In the first three years, I told very few people about my diagnosis. I wasn’t ready. I lived in silence. During that time, I was healthy. I was undetectable. I was working, creating, loving, but always with a hidden truth. Every time I considered sharing my status, fear held me back. Would I be seen as less than whole? Less desirable? Less human?
That fear became its kind of virus, unseen but deeply contagious.
Eventually, the silence became unbearable.
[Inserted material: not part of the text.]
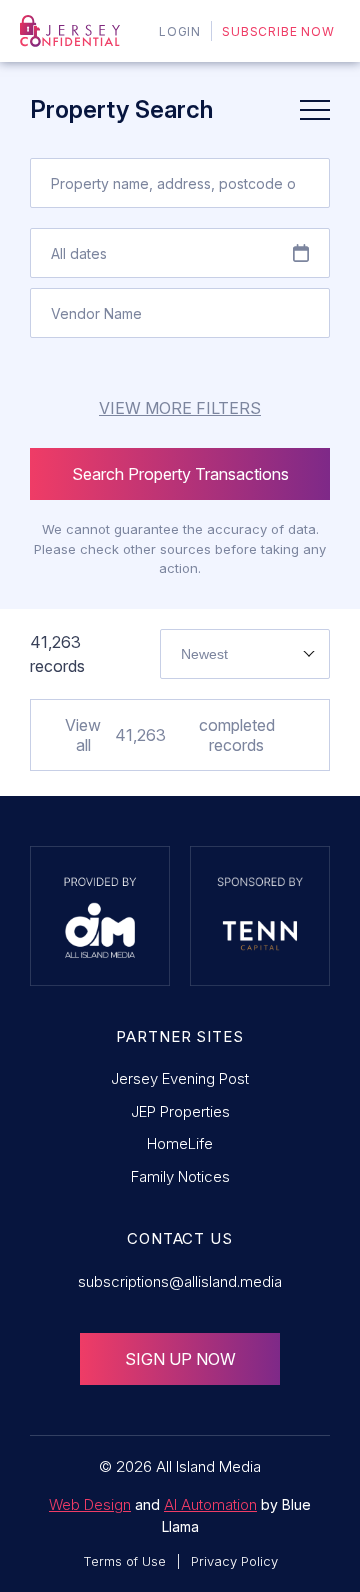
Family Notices (180, 1176)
In 2018, I came out publicly on Instagram. It was my “second closet,” and it was both terrifying and liberating. I didn’t issue a press release. I simply began to share videos, posts, and reflections about living with HIV, not suffering from it. I spoke about love. About sex. About language. I explained why I say “living with HIV” instead of “HIV-positive” or “HIV carrier.” Because words matter, and living affirms life.
The response was overwhelming. Messages came from across Brazil and beyond. People living with HIV wrote to say they finally felt seen. Students said they’d never heard anyone speak so openly. Healthcare professionals told me they were using my content to educate others.

Yes, there was hate, too ignorant, stigmatising, and cruel. But I learned to block, delete, and move on. The love I received far outweighed the hate I received. And still does.
Since then, I’ve dedicated not just my work, but my life to breaking the silence around HIV. As an actor and filmmaker, I blend art and activism. I direct short films, immersive pieces, and web series. Since 2021, I’ve worked with UNAIDS Brazil as a video consultant. I help create campaigns, educational materials, and cultural content that connect HIV awareness to creativity and humanity.
In 2022, I released a short film called Poder Falar: Uma Autoficção (“Power to Speak: An Autofiction”). Inspired by my story, it follows a young filmmaker who receives an HIV diagnosis on his birthday, just like I did. He wears a pink triangle on his birthday hat, reclaiming a symbol of pain and turning it into pride. The film features the words of Herbert Daniel and has been screened at festivals worldwide, winning several awards.
In December 2024, I published a book with the same title: Poder Falar: Quebrando o Silêncio em Torno do HIV (“Power to Speak: Breaking the Silence Around HIV”), with a preface by renowned infectious disease specialist Dr. Marcia Rachid. The book gathers one-page reflections much like the ones I post online. Intimate, direct, and honest. I wanted something people could carry with them. A reminder: You’re not alone.
Today, I’m still speaking. Still creating. Still living.
My work is multidisciplinary, merging theatre, video, dance, and performance. For me, HIV is not just a medical issue. It’s cultural. It’s social. It’s not just for doctors and patients; it concerns us all. Our language. Our systems. Our attitudes. They all need healing.
Every day, people write to me. Some say they had never told anyone their diagnosis until they read my words. Others say they came out to their families because of a post I shared. Professors use my videos in their classes. Parents thank me for helping them understand their children.

This is the power of storytelling. The power of communication. The power of living, not just surviving, but living fully, joyfully, and unapologetically.
Because the truth is: today, living with HIV means living with a treatable chronic condition and the possibility of a rich, meaningful life. It means confronting stigma, challenging it, and refusing to be reduced by it.
I’m not just surviving.
I’m thriving. I’m creating. I’m speaking.
And every time I look in the mirror, I still ask myself: Who are you now?
And the answer is constantly evolving.
I am Evandro Manchini.
I am living with HIV.
I am living with joy.
And I am telling my story so that others can tell theirs.